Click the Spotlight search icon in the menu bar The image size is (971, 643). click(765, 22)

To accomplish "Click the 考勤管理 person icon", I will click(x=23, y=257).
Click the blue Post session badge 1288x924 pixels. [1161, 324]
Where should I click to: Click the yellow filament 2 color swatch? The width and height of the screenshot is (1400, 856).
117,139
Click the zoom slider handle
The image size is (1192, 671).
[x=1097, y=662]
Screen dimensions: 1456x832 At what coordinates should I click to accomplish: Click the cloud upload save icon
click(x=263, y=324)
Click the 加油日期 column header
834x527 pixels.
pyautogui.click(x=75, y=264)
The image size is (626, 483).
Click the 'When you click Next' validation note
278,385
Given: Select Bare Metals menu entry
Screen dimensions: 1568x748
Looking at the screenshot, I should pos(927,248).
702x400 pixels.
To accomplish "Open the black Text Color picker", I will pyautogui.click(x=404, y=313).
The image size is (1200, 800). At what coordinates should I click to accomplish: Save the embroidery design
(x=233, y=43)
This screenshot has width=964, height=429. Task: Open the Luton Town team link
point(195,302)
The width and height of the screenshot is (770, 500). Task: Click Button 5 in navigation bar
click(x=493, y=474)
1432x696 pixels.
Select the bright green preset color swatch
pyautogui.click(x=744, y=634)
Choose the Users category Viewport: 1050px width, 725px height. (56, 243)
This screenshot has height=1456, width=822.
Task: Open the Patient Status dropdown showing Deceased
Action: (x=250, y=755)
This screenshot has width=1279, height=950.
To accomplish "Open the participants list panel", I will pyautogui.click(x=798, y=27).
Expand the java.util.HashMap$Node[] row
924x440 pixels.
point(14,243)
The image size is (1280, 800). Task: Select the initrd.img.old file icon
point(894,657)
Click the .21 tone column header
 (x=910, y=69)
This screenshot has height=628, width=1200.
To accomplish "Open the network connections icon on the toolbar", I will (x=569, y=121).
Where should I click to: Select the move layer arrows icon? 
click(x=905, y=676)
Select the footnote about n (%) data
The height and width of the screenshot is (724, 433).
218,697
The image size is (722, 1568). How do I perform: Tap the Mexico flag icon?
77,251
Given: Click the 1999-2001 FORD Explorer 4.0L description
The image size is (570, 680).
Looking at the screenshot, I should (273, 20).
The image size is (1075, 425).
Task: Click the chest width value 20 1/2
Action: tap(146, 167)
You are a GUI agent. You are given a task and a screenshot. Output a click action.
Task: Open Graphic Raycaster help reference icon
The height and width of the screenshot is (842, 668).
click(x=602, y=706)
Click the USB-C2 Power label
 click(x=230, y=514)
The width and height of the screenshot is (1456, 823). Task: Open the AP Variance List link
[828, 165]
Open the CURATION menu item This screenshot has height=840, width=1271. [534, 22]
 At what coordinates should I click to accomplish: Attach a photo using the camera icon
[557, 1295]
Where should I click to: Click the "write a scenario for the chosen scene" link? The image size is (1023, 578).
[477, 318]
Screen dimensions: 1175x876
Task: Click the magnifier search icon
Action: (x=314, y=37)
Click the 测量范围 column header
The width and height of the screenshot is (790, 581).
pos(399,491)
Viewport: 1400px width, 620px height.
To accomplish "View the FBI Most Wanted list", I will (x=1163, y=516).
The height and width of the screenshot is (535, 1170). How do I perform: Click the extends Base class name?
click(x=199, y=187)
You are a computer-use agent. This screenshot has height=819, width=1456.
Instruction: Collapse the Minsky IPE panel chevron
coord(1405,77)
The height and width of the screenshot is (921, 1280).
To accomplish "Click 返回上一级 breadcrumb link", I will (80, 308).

OBJECTIVE: Format all of the records above as a numbered list, leaving out blank lines.

EXPECTED ANSWER:
1. Click the Spotlight search icon in the menu bar The image size is (971, 643). click(765, 22)
2. To accomplish "Click the 考勤管理 person icon", I will click(x=23, y=257).
3. Click the blue Post session badge 1288x924 pixels. [1161, 324]
4. Where should I click to: Click the yellow filament 2 color swatch? The width and height of the screenshot is (1400, 856).
5. 117,139
6. Click the zoom slider handle
7. The image size is (1192, 671).
8. [x=1097, y=662]
9. Screen dimensions: 1456x832 At what coordinates should I click to accomplish: Click the cloud upload save icon
10. click(x=263, y=324)
11. Click the 加油日期 column header
12. 834x527 pixels.
13. pyautogui.click(x=75, y=264)
14. The image size is (626, 483).
15. Click the 'When you click Next' validation note
16. 278,385
17. Given: Select Bare Metals menu entry
18. Screen dimensions: 1568x748
19. Looking at the screenshot, I should pos(927,248).
20. 702x400 pixels.
21. To accomplish "Open the black Text Color picker", I will pyautogui.click(x=404, y=313).
22. The image size is (1200, 800). At what coordinates should I click to accomplish: Save the embroidery design
23. (x=233, y=43)
24. This screenshot has width=964, height=429. Task: Open the Luton Town team link
25. point(195,302)
26. The width and height of the screenshot is (770, 500). Task: Click Button 5 in navigation bar
27. click(x=493, y=474)
28. 1432x696 pixels.
29. Select the bright green preset color swatch
30. pyautogui.click(x=744, y=634)
31. Choose the Users category Viewport: 1050px width, 725px height. (56, 243)
32. This screenshot has height=1456, width=822.
33. Task: Open the Patient Status dropdown showing Deceased
34. Action: (x=250, y=755)
35. This screenshot has width=1279, height=950.
36. To accomplish "Open the participants list panel", I will pyautogui.click(x=798, y=27).
37. Expand the java.util.HashMap$Node[] row
38. 924x440 pixels.
39. point(14,243)
40. The image size is (1280, 800). Task: Select the initrd.img.old file icon
41. point(894,657)
42. Click the .21 tone column header
43.  (x=910, y=69)
44. This screenshot has height=628, width=1200.
45. To accomplish "Open the network connections icon on the toolbar", I will (x=569, y=121).
46. Where should I click to: Select the move layer arrows icon? 
47. click(x=905, y=676)
48. Select the footnote about n (%) data
49. The height and width of the screenshot is (724, 433).
50. 218,697
51. The image size is (722, 1568). How do I perform: Tap the Mexico flag icon?
52. 77,251
53. Given: Click the 1999-2001 FORD Explorer 4.0L description
54. The image size is (570, 680).
55. Looking at the screenshot, I should (273, 20).
56. The image size is (1075, 425).
57. Task: Click the chest width value 20 1/2
58. Action: tap(146, 167)
59. You are a GUI agent. You are given a task and a screenshot. Output a click action.
60. Task: Open Graphic Raycaster help reference icon
61. The height and width of the screenshot is (842, 668).
62. click(x=602, y=706)
63. Click the USB-C2 Power label
64.  click(x=230, y=514)
65. The width and height of the screenshot is (1456, 823). Task: Open the AP Variance List link
66. [828, 165]
67. Open the CURATION menu item This screenshot has height=840, width=1271. [534, 22]
68.  At what coordinates should I click to accomplish: Attach a photo using the camera icon
69. [557, 1295]
70. Where should I click to: Click the "write a scenario for the chosen scene" link? The image size is (1023, 578).
71. [477, 318]
72. Screen dimensions: 1175x876
73. Task: Click the magnifier search icon
74. Action: (x=314, y=37)
75. Click the 测量范围 column header
76. The width and height of the screenshot is (790, 581).
77. pos(399,491)
78. Viewport: 1400px width, 620px height.
79. To accomplish "View the FBI Most Wanted list", I will (x=1163, y=516).
80. The height and width of the screenshot is (535, 1170). How do I perform: Click the extends Base class name?
81. click(x=199, y=187)
82. You are a computer-use agent. This screenshot has height=819, width=1456.
83. Instruction: Collapse the Minsky IPE panel chevron
84. coord(1405,77)
85. The height and width of the screenshot is (921, 1280).
86. To accomplish "Click 返回上一级 breadcrumb link", I will (80, 308).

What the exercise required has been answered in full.